**Exercise inputs:**
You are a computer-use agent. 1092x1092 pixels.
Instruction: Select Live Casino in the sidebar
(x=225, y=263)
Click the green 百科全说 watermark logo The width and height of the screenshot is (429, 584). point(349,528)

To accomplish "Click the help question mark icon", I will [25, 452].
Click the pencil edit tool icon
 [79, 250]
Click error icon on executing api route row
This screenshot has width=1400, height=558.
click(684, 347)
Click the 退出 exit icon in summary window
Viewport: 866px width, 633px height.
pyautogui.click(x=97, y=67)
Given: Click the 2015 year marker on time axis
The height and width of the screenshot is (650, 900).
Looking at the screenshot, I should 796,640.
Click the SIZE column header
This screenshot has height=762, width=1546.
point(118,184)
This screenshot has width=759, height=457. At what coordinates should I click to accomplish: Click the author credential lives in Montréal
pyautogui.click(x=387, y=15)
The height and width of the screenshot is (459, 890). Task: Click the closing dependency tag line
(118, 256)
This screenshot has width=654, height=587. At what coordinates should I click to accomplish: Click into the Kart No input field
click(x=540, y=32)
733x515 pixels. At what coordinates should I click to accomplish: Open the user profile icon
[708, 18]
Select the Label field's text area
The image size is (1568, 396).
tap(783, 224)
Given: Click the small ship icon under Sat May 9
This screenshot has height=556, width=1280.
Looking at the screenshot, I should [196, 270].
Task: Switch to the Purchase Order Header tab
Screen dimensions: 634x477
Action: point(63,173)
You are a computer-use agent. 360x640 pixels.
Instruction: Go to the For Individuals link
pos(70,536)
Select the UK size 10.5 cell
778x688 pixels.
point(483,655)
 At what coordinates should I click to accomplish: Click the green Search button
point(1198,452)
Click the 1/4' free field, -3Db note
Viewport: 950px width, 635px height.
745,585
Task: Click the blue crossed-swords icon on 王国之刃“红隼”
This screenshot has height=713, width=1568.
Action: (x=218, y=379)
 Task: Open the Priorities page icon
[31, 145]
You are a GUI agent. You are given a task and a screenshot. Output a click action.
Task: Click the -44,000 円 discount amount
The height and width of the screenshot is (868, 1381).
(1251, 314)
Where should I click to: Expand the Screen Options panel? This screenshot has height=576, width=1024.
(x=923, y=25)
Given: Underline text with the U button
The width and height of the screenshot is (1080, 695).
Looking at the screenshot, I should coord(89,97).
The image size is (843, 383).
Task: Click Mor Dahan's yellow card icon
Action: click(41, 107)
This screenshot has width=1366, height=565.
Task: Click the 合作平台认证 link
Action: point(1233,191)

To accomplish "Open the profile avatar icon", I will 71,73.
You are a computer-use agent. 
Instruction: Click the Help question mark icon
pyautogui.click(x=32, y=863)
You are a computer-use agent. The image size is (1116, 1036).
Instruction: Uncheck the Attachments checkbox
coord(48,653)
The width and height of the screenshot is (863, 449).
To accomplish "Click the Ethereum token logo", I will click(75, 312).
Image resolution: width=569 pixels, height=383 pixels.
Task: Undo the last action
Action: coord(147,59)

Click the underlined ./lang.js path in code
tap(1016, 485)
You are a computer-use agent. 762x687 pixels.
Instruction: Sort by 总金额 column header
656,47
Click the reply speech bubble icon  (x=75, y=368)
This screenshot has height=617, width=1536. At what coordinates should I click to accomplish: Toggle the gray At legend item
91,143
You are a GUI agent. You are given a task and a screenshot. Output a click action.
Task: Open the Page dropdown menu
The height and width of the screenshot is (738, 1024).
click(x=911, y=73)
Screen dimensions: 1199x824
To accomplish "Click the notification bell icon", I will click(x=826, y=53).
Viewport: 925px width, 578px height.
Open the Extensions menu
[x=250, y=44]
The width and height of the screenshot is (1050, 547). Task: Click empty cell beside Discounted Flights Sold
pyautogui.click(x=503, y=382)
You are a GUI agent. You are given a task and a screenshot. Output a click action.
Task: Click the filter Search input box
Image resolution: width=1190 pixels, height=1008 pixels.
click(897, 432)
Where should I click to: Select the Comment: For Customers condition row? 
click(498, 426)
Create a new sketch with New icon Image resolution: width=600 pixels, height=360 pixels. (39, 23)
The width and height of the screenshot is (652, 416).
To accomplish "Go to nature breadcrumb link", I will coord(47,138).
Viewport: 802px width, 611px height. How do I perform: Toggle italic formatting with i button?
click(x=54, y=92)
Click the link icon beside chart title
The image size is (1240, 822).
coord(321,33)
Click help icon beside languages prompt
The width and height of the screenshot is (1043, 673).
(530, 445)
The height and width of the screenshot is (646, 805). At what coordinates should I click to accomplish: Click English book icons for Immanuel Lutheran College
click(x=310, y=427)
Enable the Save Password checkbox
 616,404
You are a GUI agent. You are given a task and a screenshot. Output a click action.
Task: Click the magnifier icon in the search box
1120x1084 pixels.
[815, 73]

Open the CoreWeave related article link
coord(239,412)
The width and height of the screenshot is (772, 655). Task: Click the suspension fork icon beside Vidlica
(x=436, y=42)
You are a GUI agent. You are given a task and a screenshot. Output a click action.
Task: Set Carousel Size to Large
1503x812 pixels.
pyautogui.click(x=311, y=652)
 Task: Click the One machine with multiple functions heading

**What the task asks:** Each line of the listing should be echoed back exactly.

**Response to the exercise:**
You are a computer-use agent. 1092x1092 pixels.
Instruction: Select Live Casino in the sidebar
(x=225, y=263)
Click the green 百科全说 watermark logo The width and height of the screenshot is (429, 584). point(349,528)

To accomplish "Click the help question mark icon", I will [25, 452].
Click the pencil edit tool icon
 [79, 250]
Click error icon on executing api route row
This screenshot has width=1400, height=558.
click(684, 347)
Click the 退出 exit icon in summary window
Viewport: 866px width, 633px height.
pyautogui.click(x=97, y=67)
Given: Click the 2015 year marker on time axis
The height and width of the screenshot is (650, 900).
Looking at the screenshot, I should 796,640.
Click the SIZE column header
This screenshot has height=762, width=1546.
point(118,184)
This screenshot has width=759, height=457. At what coordinates should I click to accomplish: Click the author credential lives in Montréal
pyautogui.click(x=387, y=15)
The height and width of the screenshot is (459, 890). Task: Click the closing dependency tag line
(118, 256)
This screenshot has width=654, height=587. At what coordinates should I click to accomplish: Click into the Kart No input field
click(x=540, y=32)
733x515 pixels. At what coordinates should I click to accomplish: Open the user profile icon
[708, 18]
Select the Label field's text area
The image size is (1568, 396).
tap(783, 224)
Given: Click the small ship icon under Sat May 9
This screenshot has height=556, width=1280.
Looking at the screenshot, I should [196, 270].
Task: Switch to the Purchase Order Header tab
Screen dimensions: 634x477
Action: point(63,173)
You are a computer-use agent. 360x640 pixels.
Instruction: Go to the For Individuals link
pos(70,536)
Select the UK size 10.5 cell
778x688 pixels.
point(483,655)
 At what coordinates should I click to accomplish: Click the green Search button
point(1198,452)
Click the 1/4' free field, -3Db note
Viewport: 950px width, 635px height.
745,585
Task: Click the blue crossed-swords icon on 王国之刃“红隼”
This screenshot has height=713, width=1568.
Action: (x=218, y=379)
 Task: Open the Priorities page icon
[31, 145]
You are a GUI agent. You are given a task and a screenshot. Output a click action.
Task: Click the -44,000 円 discount amount
The height and width of the screenshot is (868, 1381).
(1251, 314)
Where should I click to: Expand the Screen Options panel? This screenshot has height=576, width=1024.
(x=923, y=25)
Given: Underline text with the U button
The width and height of the screenshot is (1080, 695).
Looking at the screenshot, I should coord(89,97).
The image size is (843, 383).
Task: Click Mor Dahan's yellow card icon
Action: click(41, 107)
This screenshot has width=1366, height=565.
Task: Click the 合作平台认证 link
Action: point(1233,191)

To accomplish "Open the profile avatar icon", I will 71,73.
You are a computer-use agent. 
Instruction: Click the Help question mark icon
pyautogui.click(x=32, y=863)
You are a computer-use agent. The image size is (1116, 1036).
Instruction: Uncheck the Attachments checkbox
coord(48,653)
The width and height of the screenshot is (863, 449).
To accomplish "Click the Ethereum token logo", I will click(75, 312).
Image resolution: width=569 pixels, height=383 pixels.
Task: Undo the last action
Action: coord(147,59)

Click the underlined ./lang.js path in code
tap(1016, 485)
You are a computer-use agent. 762x687 pixels.
Instruction: Sort by 总金额 column header
656,47
Click the reply speech bubble icon  (x=75, y=368)
This screenshot has height=617, width=1536. At what coordinates should I click to accomplish: Toggle the gray At legend item
91,143
You are a GUI agent. You are given a task and a screenshot. Output a click action.
Task: Open the Page dropdown menu
The height and width of the screenshot is (738, 1024).
click(x=911, y=73)
Screen dimensions: 1199x824
To accomplish "Click the notification bell icon", I will click(x=826, y=53).
Viewport: 925px width, 578px height.
Open the Extensions menu
[x=250, y=44]
The width and height of the screenshot is (1050, 547). Task: Click empty cell beside Discounted Flights Sold
pyautogui.click(x=503, y=382)
You are a GUI agent. You are given a task and a screenshot. Output a click action.
Task: Click the filter Search input box
Image resolution: width=1190 pixels, height=1008 pixels.
click(897, 432)
Where should I click to: Select the Comment: For Customers condition row? 
click(498, 426)
Create a new sketch with New icon Image resolution: width=600 pixels, height=360 pixels. (39, 23)
The width and height of the screenshot is (652, 416).
To accomplish "Go to nature breadcrumb link", I will coord(47,138).
Viewport: 802px width, 611px height. How do I perform: Toggle italic formatting with i button?
click(x=54, y=92)
Click the link icon beside chart title
The image size is (1240, 822).
coord(321,33)
Click help icon beside languages prompt
The width and height of the screenshot is (1043, 673).
(530, 445)
The height and width of the screenshot is (646, 805). At what coordinates should I click to accomplish: Click English book icons for Immanuel Lutheran College
click(x=310, y=427)
Enable the Save Password checkbox
 616,404
You are a GUI agent. You are given a task and a screenshot. Output a click action.
Task: Click the magnifier icon in the search box
1120x1084 pixels.
[815, 73]

Open the CoreWeave related article link
coord(239,412)
The width and height of the screenshot is (772, 655). Task: Click the suspension fork icon beside Vidlica
(x=436, y=42)
You are a GUI agent. You are given a task and a screenshot. Output a click action.
Task: Set Carousel Size to Large
1503x812 pixels.
pyautogui.click(x=311, y=652)
 Task: Click the One machine with multiple functions heading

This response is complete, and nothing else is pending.